I also developed a number of local guidance documents to assist staff in the recognition and management of monkeypox. One such document was an algorithm for the ED, which was designed to identify any patient contacts quickly so that they would be immediately triaged into an isolation area.
The infection prevention nursing team visited the ED and isolation unit daily to provide specific education and training about monkeypox to all frontline staff. During the surveillance period, several of the contacts developed clinical illness indicative of monkeypox, which required either telephone assessment by the Imported Fever Service or face-to-face clinical assessment in the hospital. The infection prevention team were on constant standby to ensure that the clinicians involved in the assessment of these cases were fully prepared and competent in the use of enhanced PPE, including FFP3 respirators; that the domestic staff were adhering to the new PHE decontamination guidance; and that all category A waste was handled and disposed of appropriately.

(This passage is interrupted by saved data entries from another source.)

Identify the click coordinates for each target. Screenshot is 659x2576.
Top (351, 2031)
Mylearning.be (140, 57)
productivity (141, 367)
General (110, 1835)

Cases 1 and 2 made a full recovery and were discharged from their respective hospitals after two consecutive clearance samples were obtained. Case 3, the healthcare worker, continued to test positive after 6 weeks in isolation in the HCID unit in Newcastle and was eventually discharged to their own home under strict instructions to self-isolate. I worked closely with the North West Ambulance Service to arrange for the healthcare worker to attend the isolation unit for twice-weekly screening. This, too, was a logistical challenge and took a great deal of planning to ensure that no one else was exposed to the virus during these hospital visits. Eventually, case 3 also tested negative and the incident was officially closed by PHE on 27 November 2018. The hospital subsequently received a letter from the Chief Medical Officer, thanking them for their management of this incident. This is indicative of the high-profile nature of the incident and the successful way in which the infection prevention team responded.

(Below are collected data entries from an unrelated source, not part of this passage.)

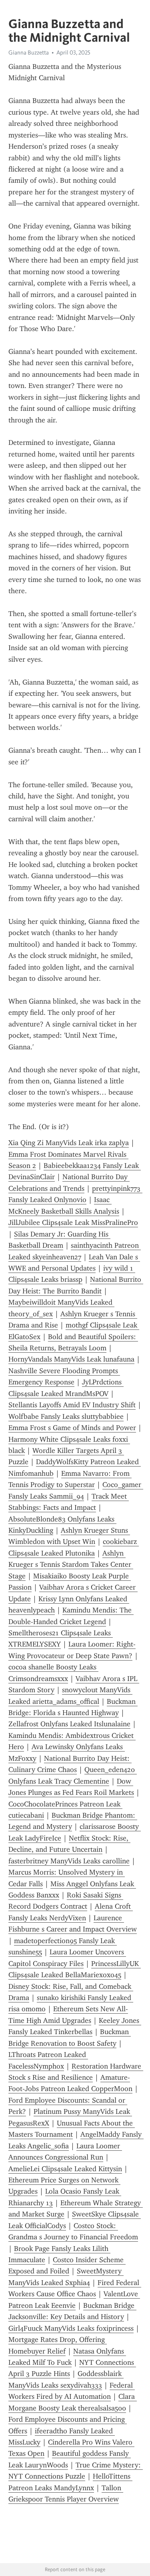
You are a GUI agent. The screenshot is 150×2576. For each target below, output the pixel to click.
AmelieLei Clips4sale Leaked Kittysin (65, 2168)
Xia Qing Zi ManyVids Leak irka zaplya (68, 1142)
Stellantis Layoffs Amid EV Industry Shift (72, 1404)
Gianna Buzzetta (28, 52)
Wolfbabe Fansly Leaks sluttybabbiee (66, 1416)
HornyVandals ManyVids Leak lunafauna (71, 1359)
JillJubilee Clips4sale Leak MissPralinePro (73, 1222)
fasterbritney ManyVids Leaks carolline (69, 1861)
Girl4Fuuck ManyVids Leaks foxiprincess (71, 2328)
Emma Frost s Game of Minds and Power (72, 1427)
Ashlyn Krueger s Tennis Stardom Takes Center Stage (70, 1564)
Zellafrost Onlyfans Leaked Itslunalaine (69, 1723)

The threat of imported pathogens is ever present but this incident demonstrated that monkeypox can present anywhere in the UK. Clinicians, therefore, need to remain alert to its salient clinical features. Despite receiving the vaccine, one healthcare worker developed monkeypox following an exposure that was subsequently categorised as ‘high risk’, emphasising the importance of using enhanced PPE and isolation precautions when dealing with any potential HCIDs. I and the infection prevention team have gone on to share our learning at numerous local and national events in the hope that other infection prevention teams will benefit from our experience.